CHECK YOUR UNDERSTANDING |
a. Please reproduce the passage of the knee injury account below, between "In women’s soccer, this" and "story is yours.", inclusive.
b. In the knee injury account below, what event caused the injury?
c. Using the knee injury account below, explain in one to three sentences why this injury is described as the worst fear in women's soccer.

EXCERPT TO READ |
+++

On January 15, I dribbled a ball across an indoor turf, not knowing it would be the last time my cleats would touch a ball for the next eight months. A skiing accident the following night would leave me in a sports medicine office with a torn anterior cruciate ligament (ACL) and a partially torn medial collateral ligament (MCL) in my knee.
In women’s soccer, this injury is your worst fear because it feels inevitable. It seems as though every other girl around you has an ACL story. It’s so surreal until the story is yours.
Eight months later, I can say this: my world didn’t end when I got my MRI results back. It didn’t end when I hobbled to school the next Monday on crutches. It didn’t end when I missed my spring season. It didn’t end when I went into surgery in April. It didn’t end when I learned to walk again. It didn’t end when I was sidelined from my favorite sport.

+++

EXTRACTED INFORMATION |
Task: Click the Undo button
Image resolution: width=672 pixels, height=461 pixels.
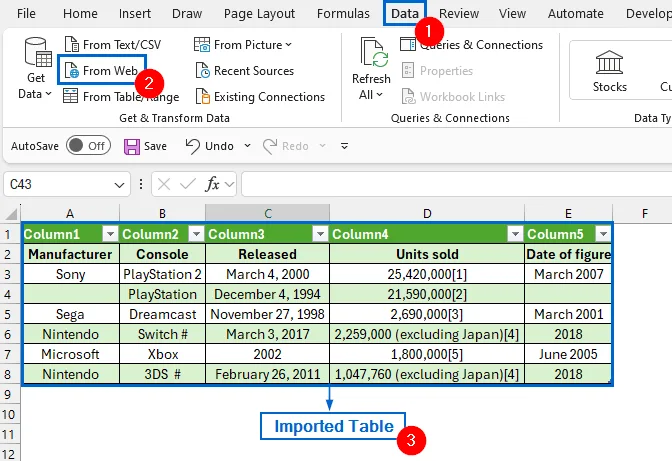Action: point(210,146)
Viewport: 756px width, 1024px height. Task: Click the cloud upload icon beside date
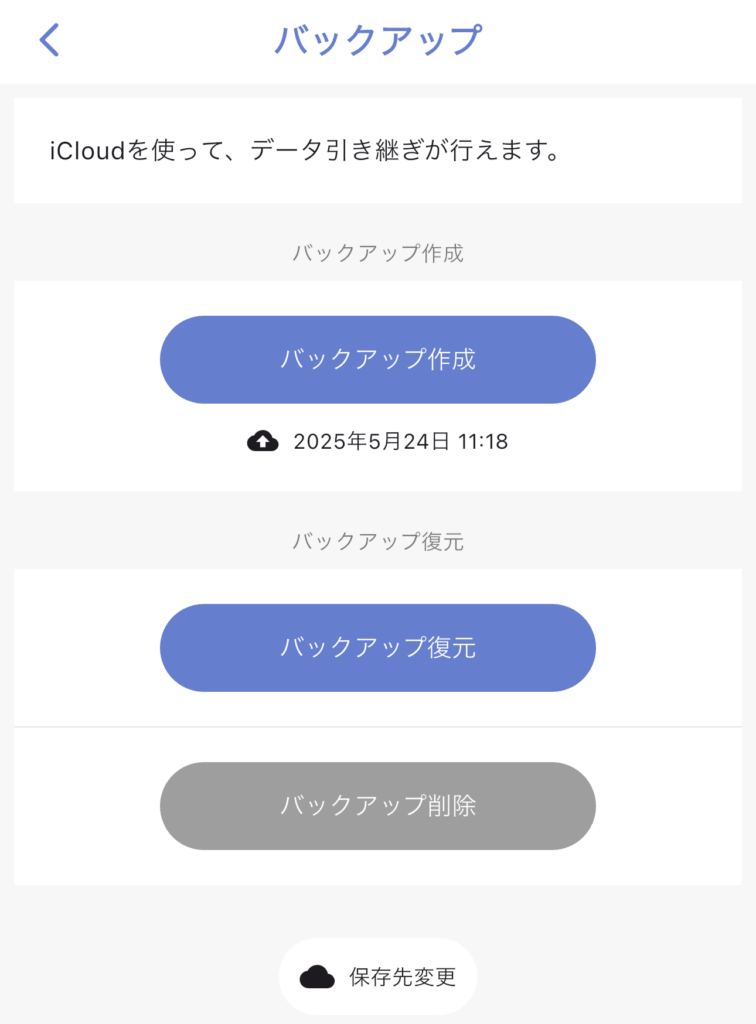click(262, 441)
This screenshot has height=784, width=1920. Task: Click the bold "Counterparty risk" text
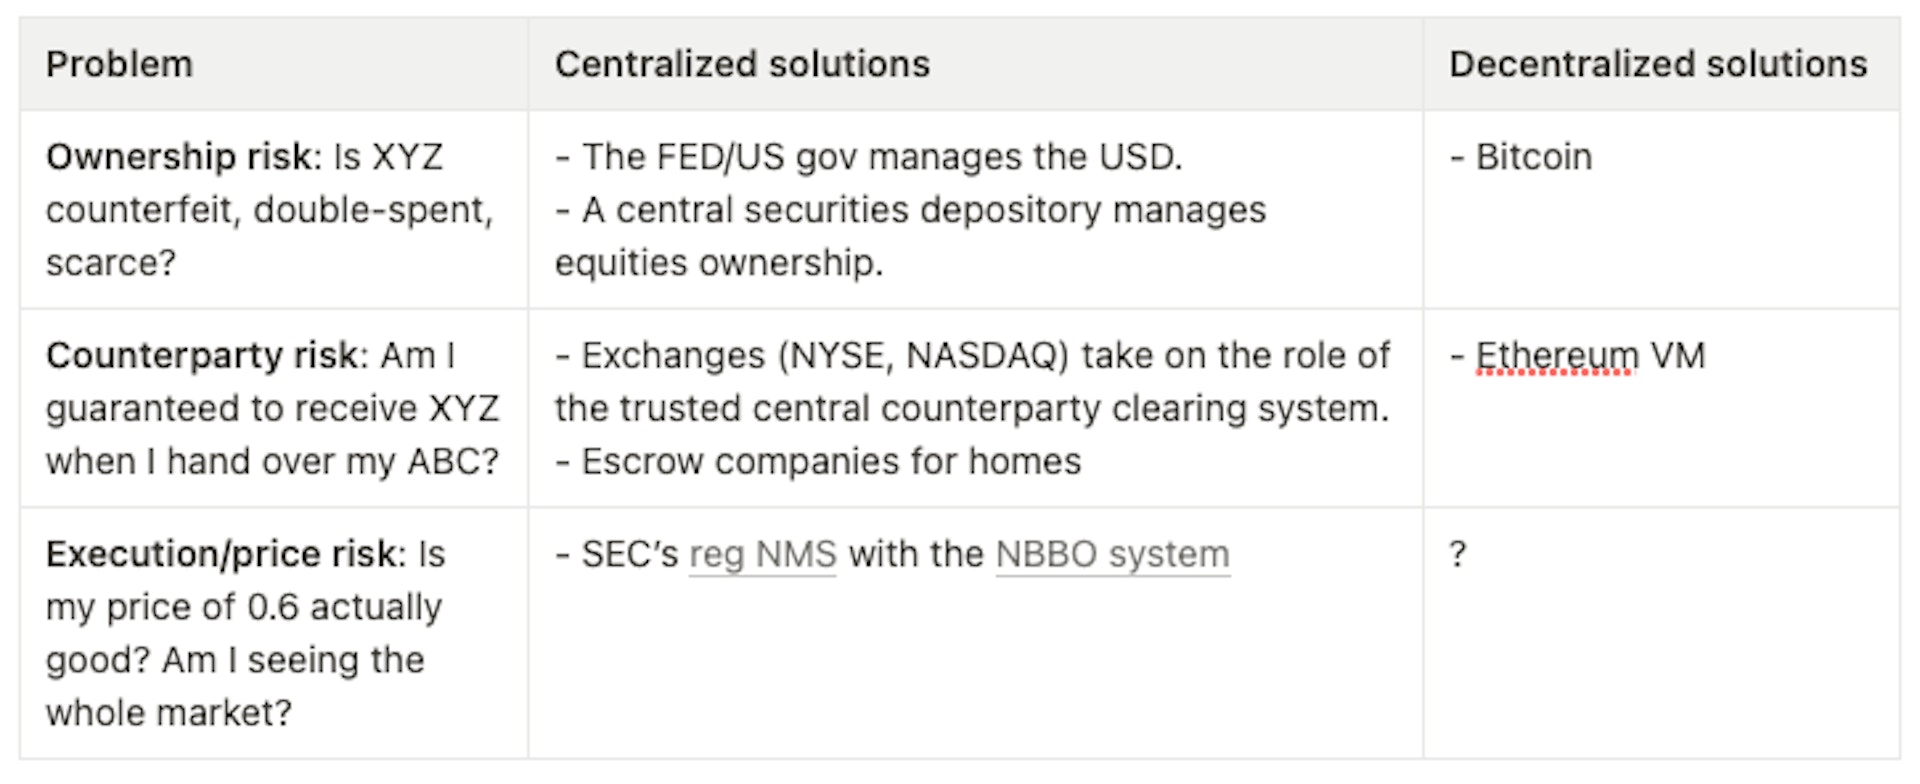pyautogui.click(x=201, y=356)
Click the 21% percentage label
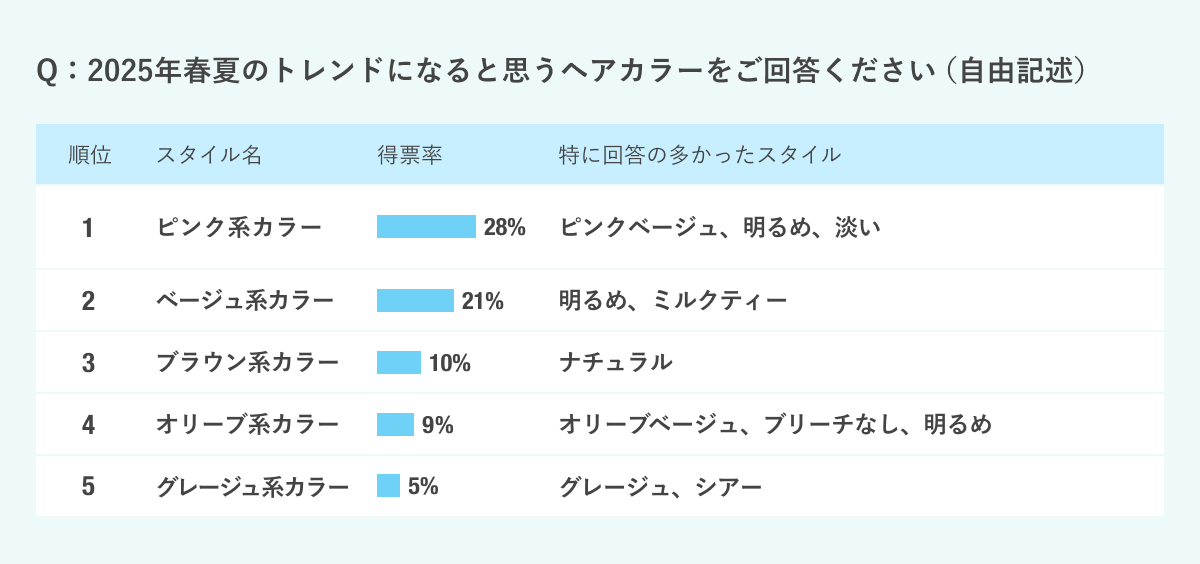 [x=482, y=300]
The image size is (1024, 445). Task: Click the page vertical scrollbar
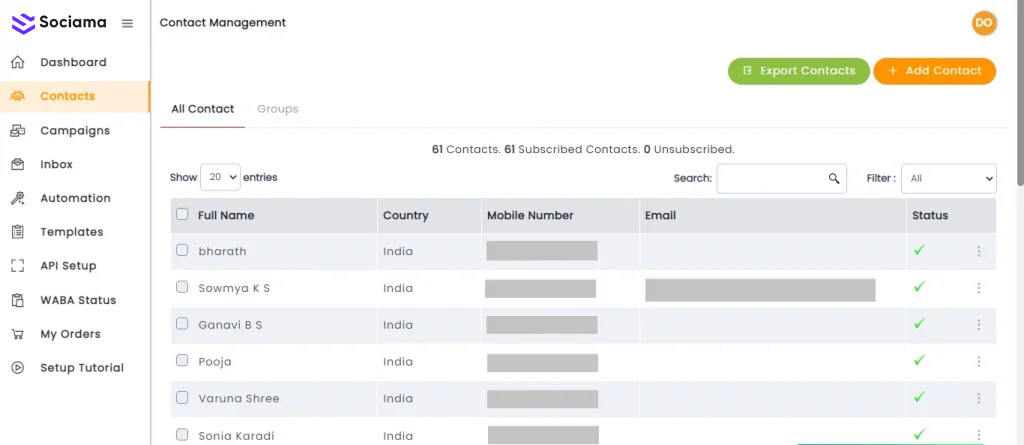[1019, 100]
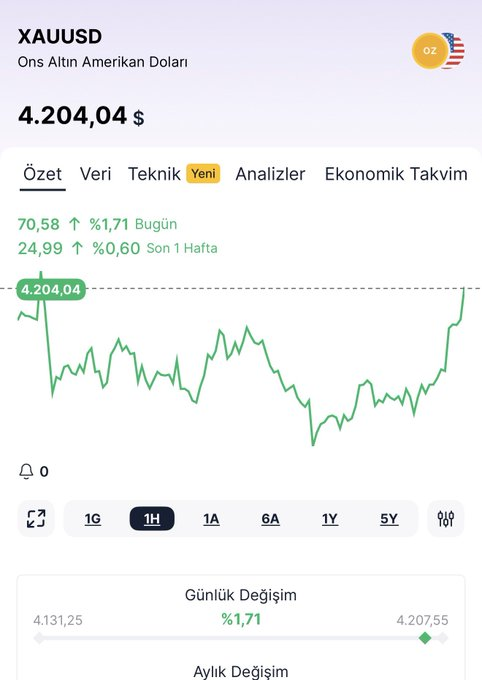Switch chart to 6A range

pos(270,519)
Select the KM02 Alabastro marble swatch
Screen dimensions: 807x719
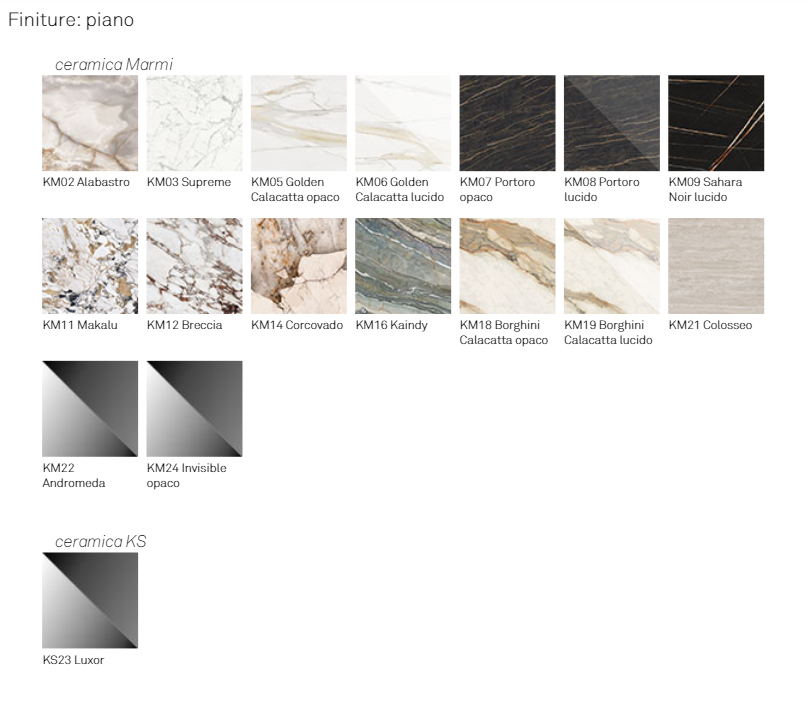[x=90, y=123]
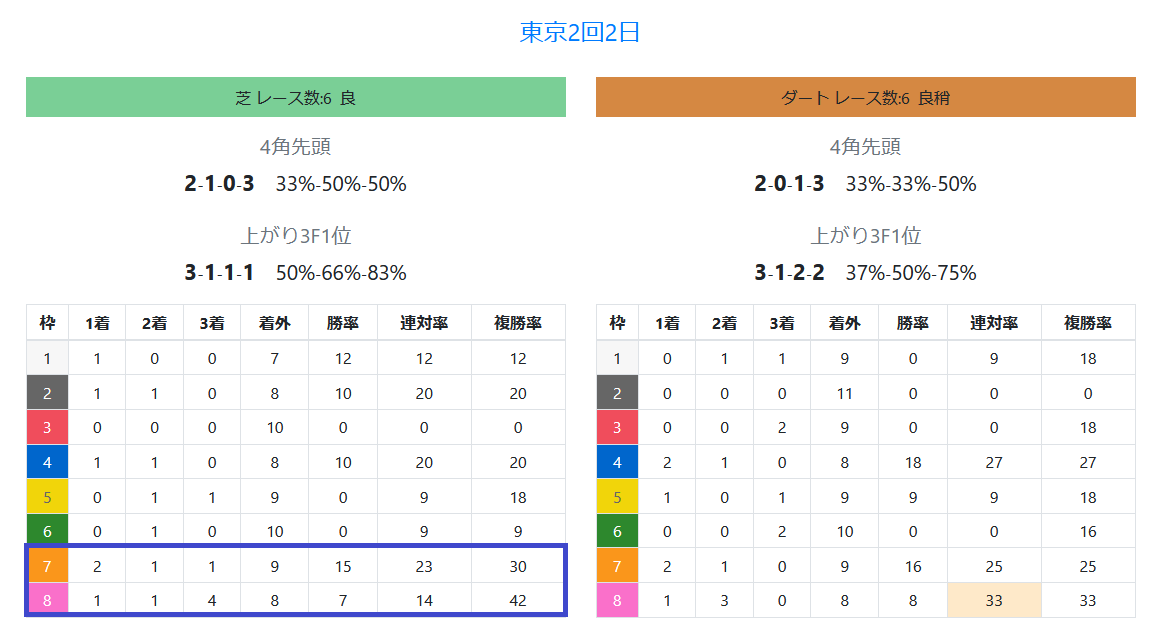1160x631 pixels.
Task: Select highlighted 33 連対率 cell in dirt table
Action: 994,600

+++

RESPONSES BY TASK |
a.
In women’s soccer, this injury is your worst fear because it feels inevitable. It seems as though every other girl around you has an ACL story. It’s so surreal until the story is yours.

b. A skiing accident the night after January 15.

c. It feels inevitable, since it seems as though every other girl around you has an ACL story.